A grandfather has told of how he lost money saved for Christmas presents after his family were duped by fraudsters on WhatsApp.
The 75-year-old, who wished to remain anonymous, said they had been tricked by criminals posing as his grand-daughter on the messaging service.
He transferred £1,550 to the con-artists, for an emergency medical bill that was a fake.
WhatsApp and trading standards officers are warning others of the scam.
'You feel a fool'
Fraudsters posing as the young student sent a message to her father, saying she had a case of haemorrhoids that she was embarrassed to talk about.
Subsequent messages suggested that she needed money for private medical care and asked for the money to be transferred directly.
The correct spelling of her unusual name helped convince the family it was genuine, and her grandfather agreed to pay the supposed bill.
Attempts to contact her directly failed, as the calls went straight to an answerphone.
Only after the money was paid did they get through to her, and realised they had been tricked.
"You feel such a fool," her grandfather said. "I was angry that I was able to be duped.
"You get used to these scam calls, but they are getting quite clever. I used to run my own business, so if they can fool people like me, a lot of very vulnerable people will be in trouble."
He is trying to get the money refunded from his bank, but so far they have said their fraud checks were sufficient and have refused to reimburse him.
Surveys have suggested that 59% of those asked had received a message-based scam attempt in the last year.
Younger age groups, who were more likely to text than call, were said to be more exposed to these kinds of scams.
Trading standards officers said that scammers sent messages that appeared to come from a friend or member of the family, before asking for personal information, money, or a six-digit code.
Usually you would need this code when setting up a new account, or logging in to your existing account on a new device.
However, if you have not initiated this request, it could be a scammer trying to log in to your account.
The messages are sent from the compromised accounts of friends, or from an unknown number claiming to be a friend who has lost their phone or been locked out of their account.
"These kinds of scams are particularly cruel as they prey on our kindness and desire to help friends and family," said Louise Baxter, head of the National Trading Standards scams team.

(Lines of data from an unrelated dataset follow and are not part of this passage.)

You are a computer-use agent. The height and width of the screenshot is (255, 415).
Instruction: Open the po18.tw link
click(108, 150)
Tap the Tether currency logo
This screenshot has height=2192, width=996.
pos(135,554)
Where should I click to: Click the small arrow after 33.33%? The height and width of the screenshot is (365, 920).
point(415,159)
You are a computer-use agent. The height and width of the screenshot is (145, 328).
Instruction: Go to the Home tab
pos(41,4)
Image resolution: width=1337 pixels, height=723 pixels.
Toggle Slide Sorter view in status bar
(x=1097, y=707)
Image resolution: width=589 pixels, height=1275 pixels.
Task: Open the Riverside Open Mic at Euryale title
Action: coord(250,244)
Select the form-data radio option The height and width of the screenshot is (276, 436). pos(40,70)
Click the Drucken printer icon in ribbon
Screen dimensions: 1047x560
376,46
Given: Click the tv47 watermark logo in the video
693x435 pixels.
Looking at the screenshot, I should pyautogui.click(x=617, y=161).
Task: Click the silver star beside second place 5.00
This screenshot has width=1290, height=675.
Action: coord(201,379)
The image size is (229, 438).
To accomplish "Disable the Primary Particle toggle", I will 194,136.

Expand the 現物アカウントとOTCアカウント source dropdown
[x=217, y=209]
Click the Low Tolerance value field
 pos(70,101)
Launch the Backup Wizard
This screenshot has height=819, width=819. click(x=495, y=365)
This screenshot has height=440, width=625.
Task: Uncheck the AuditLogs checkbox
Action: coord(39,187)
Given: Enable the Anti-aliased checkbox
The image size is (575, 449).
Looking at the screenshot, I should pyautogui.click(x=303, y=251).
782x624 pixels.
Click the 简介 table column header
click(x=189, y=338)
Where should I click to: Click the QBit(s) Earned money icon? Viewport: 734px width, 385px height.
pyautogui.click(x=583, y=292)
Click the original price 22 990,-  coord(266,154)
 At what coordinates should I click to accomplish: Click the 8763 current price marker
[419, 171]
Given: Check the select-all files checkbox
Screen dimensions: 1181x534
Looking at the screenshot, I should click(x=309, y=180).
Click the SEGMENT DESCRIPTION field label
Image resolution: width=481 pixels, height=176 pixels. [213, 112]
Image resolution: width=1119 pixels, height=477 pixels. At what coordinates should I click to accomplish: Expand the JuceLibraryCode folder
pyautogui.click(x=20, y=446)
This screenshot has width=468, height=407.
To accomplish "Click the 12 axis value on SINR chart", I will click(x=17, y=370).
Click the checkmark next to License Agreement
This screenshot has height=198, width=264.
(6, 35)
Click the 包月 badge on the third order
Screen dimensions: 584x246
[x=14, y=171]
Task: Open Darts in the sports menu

Advice from WhatsApp includes:
- Stop. Take five minutes before responding. Make sure your WhatsApp two-step verification is switched on to protect the account
- Think. Ask if the request makes sense. Scammers prey on people's kindness, trust and willingness to help
- Call. Verify that it really is your friend or family member by calling them directly
Kathryn Harnett, policy manager at WhatsApp, commented: "WhatsApp protects our users' personal messages with end-to-end encryption, but we want to remind people that we all have a role to play in keeping our accounts safe by remaining vigilant to the threat of scammers.
"If you receive a suspicious message, even if you think you know who it is from, calling or requesting a voice note is the fastest and simplest way to check someone is who they say they are. A friend in need is a friend worth calling."
The cost to all scam victims' wellbeing has been estimated at a collective monetary total of £9.3bn a year, according to the consumer group Which?.